2. Greater range and safety
Because the device is not based on electronic parts based on metal, it is more compatible with functional MRI for a patient with an implant into the brain to treat a neuronal disease, like Parkinson’s. Photoacoustics will provide a number of options to learn how a brain responds to treatment, in primate models for now and ultimately in humans.

“We know the neurons respond to ultrasound,” Yang said. “But exactly through what mechanism they respond, we don’t know.“

“Emerging evidence indicates that on neuron membranes, some proteins are sensitive to mechanical disruption. These channels are responsible in photoacoustic modulation,” Yang said, and as the excited neurons are activated, that will generate action potential. It is this firing, she said, that gives us the signals in the brain that drive thinking and behavior. “

A better understanding of how this works will help us design devices with higher efficiency.”

3. Wearable potential
Photoacoustics can be incorporated into a wearable, flexible device for noninvasive brain stimulation, Yang said. “I don’t have to implant this. We would place it outside the skull, an animal skull for now, and can stimulate the animal brain.”
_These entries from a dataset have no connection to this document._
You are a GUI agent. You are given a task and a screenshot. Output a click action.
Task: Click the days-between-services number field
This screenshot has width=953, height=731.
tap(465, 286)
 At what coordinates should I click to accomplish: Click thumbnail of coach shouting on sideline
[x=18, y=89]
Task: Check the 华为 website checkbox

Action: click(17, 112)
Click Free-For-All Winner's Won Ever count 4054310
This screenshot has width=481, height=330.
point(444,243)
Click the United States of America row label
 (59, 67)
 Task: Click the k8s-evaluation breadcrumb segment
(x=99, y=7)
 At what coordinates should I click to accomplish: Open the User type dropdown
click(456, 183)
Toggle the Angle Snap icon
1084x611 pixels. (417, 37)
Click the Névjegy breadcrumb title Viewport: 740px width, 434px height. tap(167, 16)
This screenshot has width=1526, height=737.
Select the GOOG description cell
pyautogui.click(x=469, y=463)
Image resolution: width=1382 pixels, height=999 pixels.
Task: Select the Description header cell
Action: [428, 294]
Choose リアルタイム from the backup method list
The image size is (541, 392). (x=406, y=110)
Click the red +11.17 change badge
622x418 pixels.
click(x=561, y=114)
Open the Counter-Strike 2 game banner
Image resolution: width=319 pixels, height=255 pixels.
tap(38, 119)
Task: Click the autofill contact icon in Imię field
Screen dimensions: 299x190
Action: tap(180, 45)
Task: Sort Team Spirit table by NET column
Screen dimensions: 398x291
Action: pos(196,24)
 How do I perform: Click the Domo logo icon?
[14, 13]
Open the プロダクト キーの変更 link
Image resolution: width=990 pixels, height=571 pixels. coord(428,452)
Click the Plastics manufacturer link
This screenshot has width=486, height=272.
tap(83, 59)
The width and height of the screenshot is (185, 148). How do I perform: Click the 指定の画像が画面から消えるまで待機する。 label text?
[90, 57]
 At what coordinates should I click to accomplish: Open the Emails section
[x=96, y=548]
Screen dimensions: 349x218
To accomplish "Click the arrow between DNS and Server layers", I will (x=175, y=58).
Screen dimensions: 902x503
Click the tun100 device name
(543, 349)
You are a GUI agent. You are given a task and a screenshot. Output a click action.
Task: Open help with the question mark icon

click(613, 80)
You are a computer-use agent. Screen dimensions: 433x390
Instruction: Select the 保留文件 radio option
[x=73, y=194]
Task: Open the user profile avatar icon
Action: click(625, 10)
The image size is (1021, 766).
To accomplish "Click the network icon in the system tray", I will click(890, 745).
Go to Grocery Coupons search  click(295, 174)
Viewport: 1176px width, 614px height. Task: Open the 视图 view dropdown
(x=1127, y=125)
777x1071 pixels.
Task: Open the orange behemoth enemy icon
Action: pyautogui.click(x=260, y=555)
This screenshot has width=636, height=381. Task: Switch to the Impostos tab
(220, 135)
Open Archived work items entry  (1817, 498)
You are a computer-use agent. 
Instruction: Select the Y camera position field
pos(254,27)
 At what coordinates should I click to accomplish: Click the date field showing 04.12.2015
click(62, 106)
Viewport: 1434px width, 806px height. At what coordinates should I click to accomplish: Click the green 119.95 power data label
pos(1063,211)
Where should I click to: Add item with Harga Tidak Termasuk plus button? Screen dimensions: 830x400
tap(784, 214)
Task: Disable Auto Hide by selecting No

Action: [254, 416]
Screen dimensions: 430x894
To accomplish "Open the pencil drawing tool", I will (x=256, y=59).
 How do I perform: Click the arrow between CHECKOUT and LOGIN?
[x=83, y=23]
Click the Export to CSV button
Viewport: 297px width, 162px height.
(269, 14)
Clinical applications include a new generation of deep brain stimulation. And, said Yang, “We are very excited about the potential for retinal stimulation, and for new designs for a retinal prosthesis.”

Photoacoustic implants can replace the function of damaged photoreceptors, in patients with age-related macular degeneration, or AMD, which affects some 280 million persons in the US.

Current solutions generally involve electrode or photovoltaic implants. Said Yang, “Light triggered ultrasound can activate a retina and generate a signal to the brain to restore tissues.”

French company Axorus is supporting the Yang lab’s work, and anticipates marketing products to help patients with AMD.

Yang first attended a Photonics West event in San Francisco in 2018. She recalled, “I was extremely grateful as it provided connections to many collaborators we are working with now.”

Ford Burkhart is a science and technology writer based in the US. A version of this article appeared in the 2023 Photonics West Show Daily.